▸ Exercise directions:
Transcribe the data below verbatim from the line with "Given: Select Sólo" to the line with "This screenshot has width=1089, height=693.". Include both of those lines.

▸ Material for this exercise:
--- START ---

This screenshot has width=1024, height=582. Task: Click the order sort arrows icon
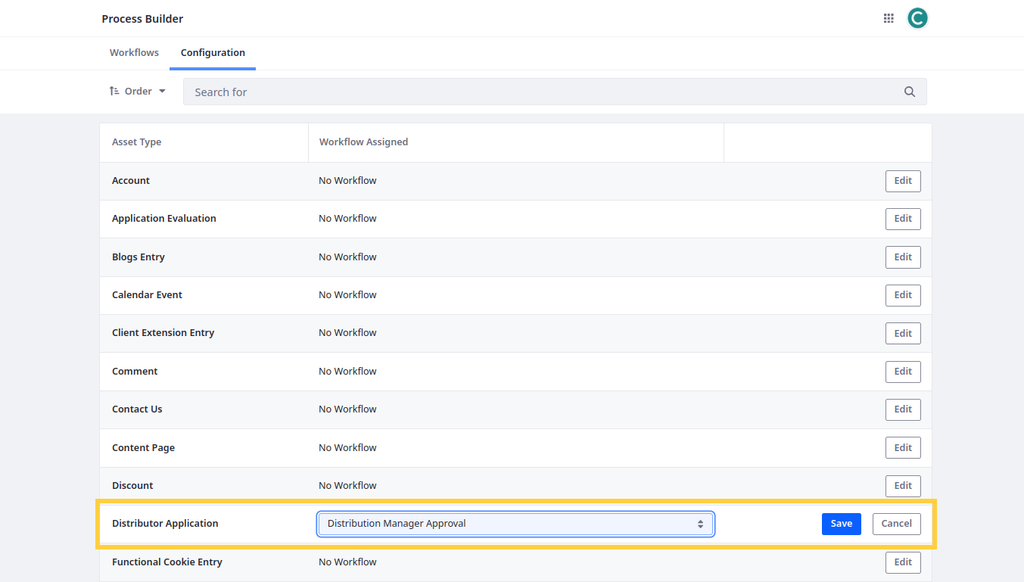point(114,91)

--- END ---
--- START ---

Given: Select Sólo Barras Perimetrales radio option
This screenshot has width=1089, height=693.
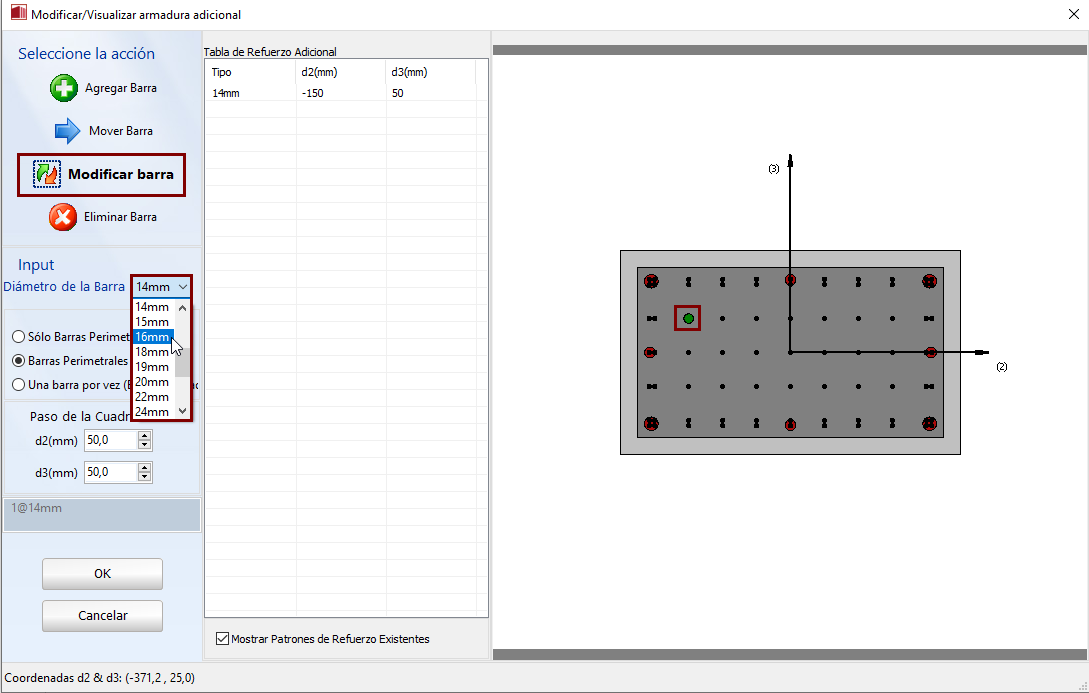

--- END ---
--- START ---

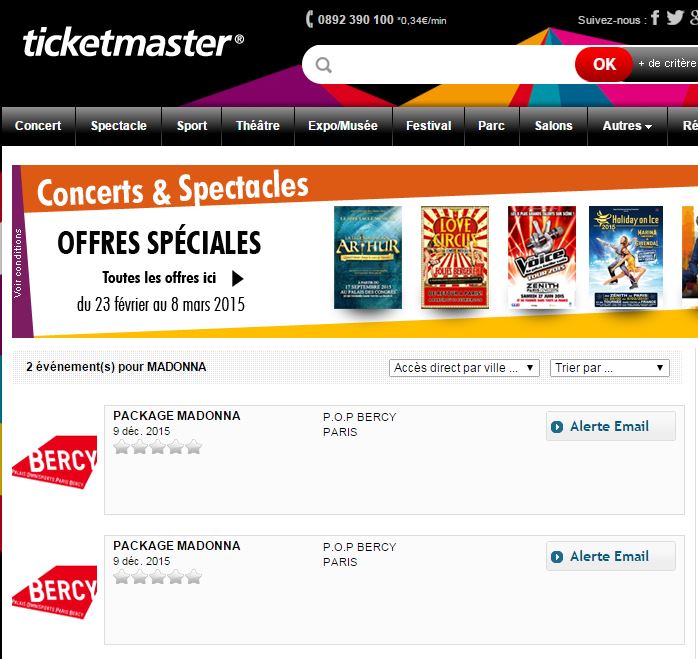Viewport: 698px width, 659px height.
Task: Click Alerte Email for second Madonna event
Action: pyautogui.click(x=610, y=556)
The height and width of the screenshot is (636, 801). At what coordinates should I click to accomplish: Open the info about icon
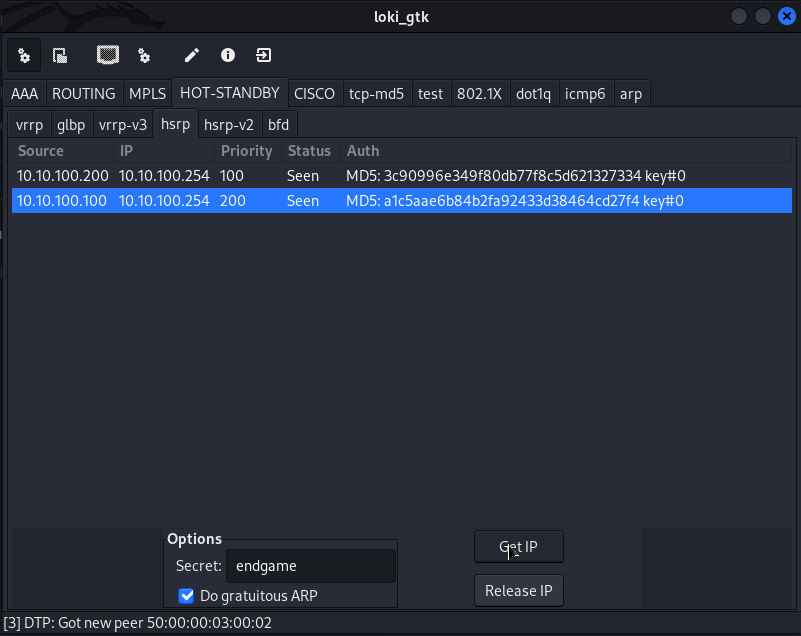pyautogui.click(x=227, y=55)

--- END ---

▸ Answer to the exercise:
Given: Select Sólo Barras Perimetrales radio option
This screenshot has width=1089, height=693.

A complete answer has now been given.